Mumbai, Oct 29 (PTI) Nearly half of the solar power capacities under implementation, worth Rs 28,000 crore, face viability risk because of the continuous fall in the rupee, which has made imported solar modules costlier and increased the cost of setting up solar plants, Crisil said Monday.
According to the rating agency, these Rs 28,000 crore worth of solar power capacities include 5,500 MW of projects bid out in the past nine months at very low tariffs of Rs 2.75 per unit or less.
These projects are in the early phase of implementation and unlikely to have bought solar modules, orders for which are typically placed 9-12 months after bids are won, it said.
According to the agency, solar modules account for 55-60 per cent of the project cost of a solar plant, which is typically Rs 5 crore per MW.
"Today, over 90 per cent of them are imported. Our analysis shows that for every 10 per cent drop in the rupee, the cost of setting up a solar power plant increases by Rs 30 lakh per MW, assuming other factors remain unchanged," said Subodh Rai, senior director, Crisil Ratings.
The rating agency further noted that developers typically do not hedge the exchange rate before placing orders for modules and therefore, what was anticipated for bidding at low tariffs and has also worked for the developers is the fall in module prices.
The module prices have fallen by 17 per cent for these projects from 0.30 dollar per watt at the time of their bidding to around USD 0.25 per unit at present, a benefit of nearly Rs 34 lakh per MW, it said.
"But the arithmetic did not countenance a sharp depreciation in the rupee to more than Rs 73 per dollar, which has wiped off the gains from lower module prices. That, in turn, will compress the debt servicing cushion available for these projects," the agency added.
For future projects, another risk according to Crisil is the levy of safeguard duty on imported solar modules of 15-25 per cent for two years, with effect from July 30.
Apart from this, the decision to implement the duty will depend on the verdict of the Odisha High Court, which is hearing a petition by developers, it said.
"If the rupee remains weak and safeguard duty is also levied, project costs would dart up by as much as 20 per cent.
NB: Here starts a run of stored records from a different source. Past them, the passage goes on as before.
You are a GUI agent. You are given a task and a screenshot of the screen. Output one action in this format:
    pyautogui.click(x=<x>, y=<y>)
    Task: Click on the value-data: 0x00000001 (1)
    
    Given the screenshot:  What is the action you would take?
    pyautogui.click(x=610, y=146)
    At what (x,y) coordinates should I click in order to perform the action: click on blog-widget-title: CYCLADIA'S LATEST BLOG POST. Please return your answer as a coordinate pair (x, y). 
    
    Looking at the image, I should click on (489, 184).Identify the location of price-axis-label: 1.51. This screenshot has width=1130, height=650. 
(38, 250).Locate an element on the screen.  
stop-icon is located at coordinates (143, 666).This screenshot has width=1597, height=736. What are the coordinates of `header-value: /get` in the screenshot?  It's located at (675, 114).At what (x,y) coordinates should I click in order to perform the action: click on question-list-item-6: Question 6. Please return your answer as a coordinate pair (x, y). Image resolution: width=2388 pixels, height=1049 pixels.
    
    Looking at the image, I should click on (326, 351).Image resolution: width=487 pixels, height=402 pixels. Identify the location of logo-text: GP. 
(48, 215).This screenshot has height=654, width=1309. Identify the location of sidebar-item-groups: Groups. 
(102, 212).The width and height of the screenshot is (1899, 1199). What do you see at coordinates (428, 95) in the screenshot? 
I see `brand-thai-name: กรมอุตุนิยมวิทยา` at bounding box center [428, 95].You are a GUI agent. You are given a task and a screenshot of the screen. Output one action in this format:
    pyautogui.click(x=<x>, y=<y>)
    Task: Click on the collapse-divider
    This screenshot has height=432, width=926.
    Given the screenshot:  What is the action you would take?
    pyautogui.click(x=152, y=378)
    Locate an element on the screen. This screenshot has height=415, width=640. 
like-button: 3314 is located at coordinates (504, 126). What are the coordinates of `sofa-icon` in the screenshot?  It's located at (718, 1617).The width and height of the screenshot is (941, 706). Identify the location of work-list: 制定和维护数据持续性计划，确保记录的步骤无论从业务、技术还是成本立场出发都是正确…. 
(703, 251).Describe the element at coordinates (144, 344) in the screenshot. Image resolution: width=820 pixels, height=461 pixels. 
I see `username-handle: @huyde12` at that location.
In such a situation, viable tariff for future projects will have to be higher by 30 paise per unit," said Manish Gupta, director, Crisil Ratings.
He noted that this would impact the government's target of setting up 100 GW solar capacity by FY22 because discoms would balk at buying renewable power at higher tariffs.
Moreover, Gupta said, lenders could also turn cautious to finance projects at a tariff of less than Rs 3 per unit due to their slim debt service parameters.
However, he said financially strong developers may be able to manage the risk to some extent by prudently funding projects with lower external debt component and bringing efficiencies in the operation and maintenance cost per MW because of scale and ability to negotiate with vendors.